▶ [Do this]
Please write out these entries again, swapping "tweet" for "post" and leaving everything else unchanged.

▶ [Records supplied]
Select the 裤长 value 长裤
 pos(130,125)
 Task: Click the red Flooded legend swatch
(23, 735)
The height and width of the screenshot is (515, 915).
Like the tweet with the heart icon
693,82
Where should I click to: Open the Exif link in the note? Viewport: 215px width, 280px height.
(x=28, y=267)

▶ [Reply]
Select the 裤长 value 长裤
 pos(130,125)
 Task: Click the red Flooded legend swatch
(23, 735)
The height and width of the screenshot is (515, 915).
Like the post with the heart icon
693,82
Where should I click to: Open the Exif link in the note? Viewport: 215px width, 280px height.
(x=28, y=267)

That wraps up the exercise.